An Infinite Set of Integral Formulae for Polar, Nematic, and Higher Order Structures at the Interface of Motility-Induced Phase Separation

TL;DR

This paper derives an infinite set of integral formulae to describe the emergence of polar, nematic, and higher order structures at the interface of motility-induced phase separation, validated through simulations.

Contribution

It introduces a novel analytical framework of integral formulae for interfacial structures in MIPS, with some being exact for active Brownian particles.

Findings

Half of the integral formulae are exact for a broad class of active systems.

The integral formulae accurately predict interfacial ordering in simulations.

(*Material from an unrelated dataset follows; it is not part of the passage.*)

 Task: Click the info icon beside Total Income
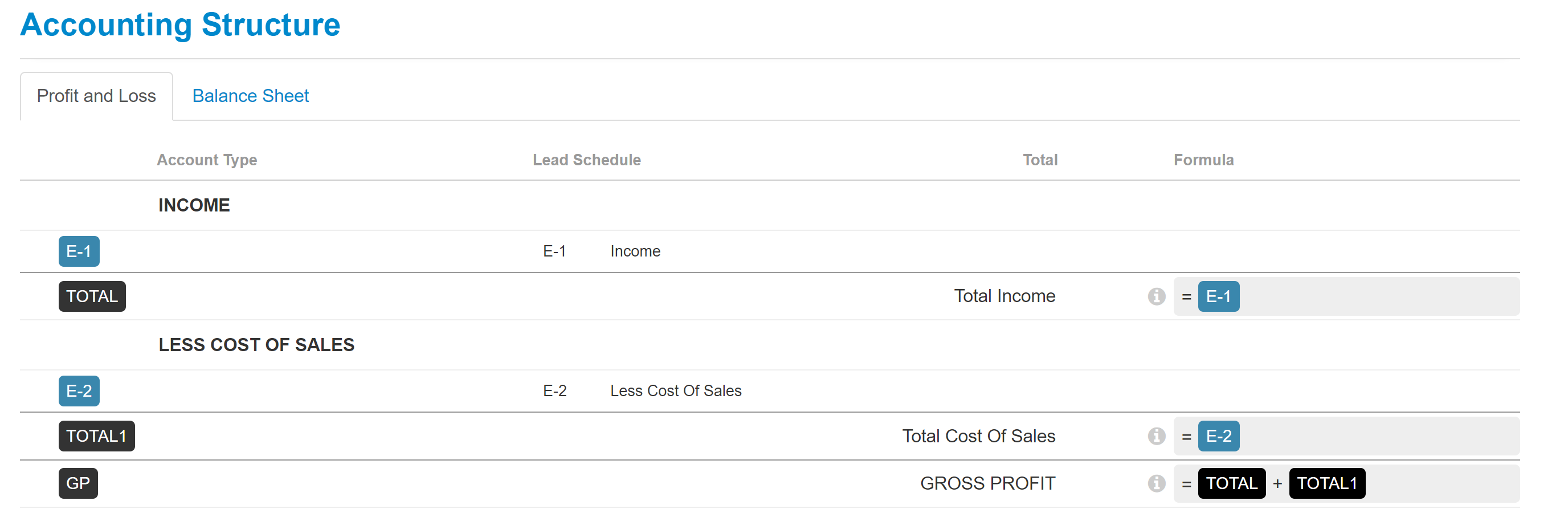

The approach enhances understanding of non-equilibrium phase separation phenomena.

Abstract

Motility-induced phase separation (MIPS) is a purely non-equilibrium phenomenon in which self-propelled particles phase separate without any attractive interactions. One surprising feature of MIPS is the emergence of polar, nematic, and higher order structures at the interfacial region, whose underlying physics remains poorly understood. Starting with a model of MIPS in which all many-body interactions are captured by an effective speed function and an effective pressure function that depend solely on the local particle density, I derive analytically an infinite set of integral formulae (IF) for the ordering structures at the interface. I then demonstrate that half of these IF are in fact exact for a wide class of active Brownian particle systems. Finally, I test the IF by applying them to numerical data from direct particle dynamics simulation and find that all the IF remain valid to a great extent.